Formative contemporaries: Barlach, Feininger, Kollwitz, Munch

Edvard Munch (1863–1944), Das kranke Kind I, 1894, Aus: Acht Radierungen, Berlin: Verlag Julius Meier-Graefe 1895, Kaltnadelradierung, 39 x 29,3 cm, Kunstsammlungen Chemnitz, Foto: bpk/Kunstsammlungen Chemnitz/May Voigt

Ernst Barlach (1870–1938)

Fluch (Blatt 1 aus: Die Ausgestoßenen), 1922 / Curse (Sheet 1 from: The Outcasts), 1922

In the large-format representation, Ernst Barlach puts his entire concentration on the person depicted. A bent older woman stands with folded hands in a hilly landscape. The passepartout section was expanded in the run-up to the exhibition, so that the entire printed area is now visible. However, a light edge is now also visible, which was created by the effect of light on the uncovered parts of the paper. The chalk lithograph is printed on a J.W. Zanders handmade paper, a frequently used paper of that time.

Anja Leistner, graphics restorer

 

Ernst Barlach (1870–1938)    

Grablegung, 1917 / Entombment, 1917

Iconographically, the Entombment of Barlach is unusual and does not correspond to the Christian tradition of representation.
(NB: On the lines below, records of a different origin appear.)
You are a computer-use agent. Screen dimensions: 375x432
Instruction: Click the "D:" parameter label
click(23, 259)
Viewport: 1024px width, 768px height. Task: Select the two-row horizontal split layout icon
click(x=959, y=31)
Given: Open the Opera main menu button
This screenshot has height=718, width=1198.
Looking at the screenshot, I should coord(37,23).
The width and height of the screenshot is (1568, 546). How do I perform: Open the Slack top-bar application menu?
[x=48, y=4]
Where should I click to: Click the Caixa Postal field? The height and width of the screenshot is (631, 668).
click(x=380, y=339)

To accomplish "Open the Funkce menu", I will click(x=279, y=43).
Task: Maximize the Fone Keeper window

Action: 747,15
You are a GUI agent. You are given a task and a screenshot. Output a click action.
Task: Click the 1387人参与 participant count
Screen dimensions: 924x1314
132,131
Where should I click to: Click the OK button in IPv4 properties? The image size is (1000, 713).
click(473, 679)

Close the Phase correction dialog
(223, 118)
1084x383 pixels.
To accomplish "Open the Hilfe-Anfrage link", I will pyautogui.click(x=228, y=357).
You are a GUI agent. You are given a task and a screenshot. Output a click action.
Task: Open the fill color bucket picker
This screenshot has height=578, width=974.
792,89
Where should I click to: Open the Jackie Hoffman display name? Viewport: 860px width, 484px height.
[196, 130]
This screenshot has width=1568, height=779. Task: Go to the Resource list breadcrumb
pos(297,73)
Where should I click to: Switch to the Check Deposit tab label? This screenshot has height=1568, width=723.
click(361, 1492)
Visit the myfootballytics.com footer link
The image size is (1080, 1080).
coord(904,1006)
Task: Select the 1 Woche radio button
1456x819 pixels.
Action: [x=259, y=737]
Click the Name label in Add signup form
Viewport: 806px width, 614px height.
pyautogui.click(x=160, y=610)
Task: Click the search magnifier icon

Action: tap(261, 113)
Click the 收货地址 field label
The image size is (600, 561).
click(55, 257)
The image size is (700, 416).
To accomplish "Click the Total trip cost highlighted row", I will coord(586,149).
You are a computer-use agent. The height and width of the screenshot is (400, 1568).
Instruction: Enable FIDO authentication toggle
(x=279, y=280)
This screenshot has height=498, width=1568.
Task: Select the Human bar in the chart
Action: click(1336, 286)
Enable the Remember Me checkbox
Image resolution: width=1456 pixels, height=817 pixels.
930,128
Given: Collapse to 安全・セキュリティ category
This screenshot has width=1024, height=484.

Barlach shows here simple and poor people. A lamentation of the dead takes place here: In the center the kneeling and veiled figure, on the left a ‘fiddler’, on the right a blind beggar, both in diagonal axis to the central figure. At the right edge of the picture, in a slight top view and a view from above (for us viewers), the deceased figure lies in a shallow grave. Barlach’s wooden sculptures were highly valued for more than two decades. Of three wooden sculptures that the house acquired up to 1933, only this one could be kept from the confiscations by the National Socialists.

 

Lyonel Feininger (1871–1956)

Zottelstedt, 1918

Feininger turned particularly intensively to the relief printing technique of the woodcut within his graphic oeuvre. He depicts moods with contrasts between black and white. The influence of the paper character on the effect of the print was extremely important to the artist and he experimented with a wide variety of papers. He chose an exclusive Japanese paper for the graphic shown.

The sheet is exposed so that all inscriptions on it are visible.

Anja Leistner, graphics restorer

 

Käthe Kollwitz (1867–1945)

Frau mit totem Kind, 1903 / Woman with Dead Child, 1903

The drawing is part of a group of works from 1903 that deal with a mother’s pain and mourning for her dead child. The starting point for the intensive examination of the theme was the work on the cycle of prints on the Peasant War. Here, Käthe Kollwitz takes up the Christian pictorial formula of the Pieta, in which the dead body of her son lies in Mary’s lap. The motif is realized sensitively and touchingly: In the mother’s tight embrace the body of the dead son is completely embraced.

On the back of the sheet the artist has traced the drawing in rough outlines with red chalk.

 

Edvard Munch (1863–1944)

Das kranke Kind I (aus: Acht Radierungen), 1894 / The Sick Child I (from: Eight etchings), 1894

Edvard Munch used the motif to come to terms with traumatic memories of his parental home. The girl, supported by a large cushion, shows her sister Sophie, who died of tuberculosis in 1877 at the age of 15. At the age of five, he had already had to cope with the death of his 30-year-old mother. Below the actual picture field is a landscape sketch with a single tree. The impression of the unfinished is what Munch wanted. The combination of the two different scenes combine the end of life with nature as a symbol for a new beginning.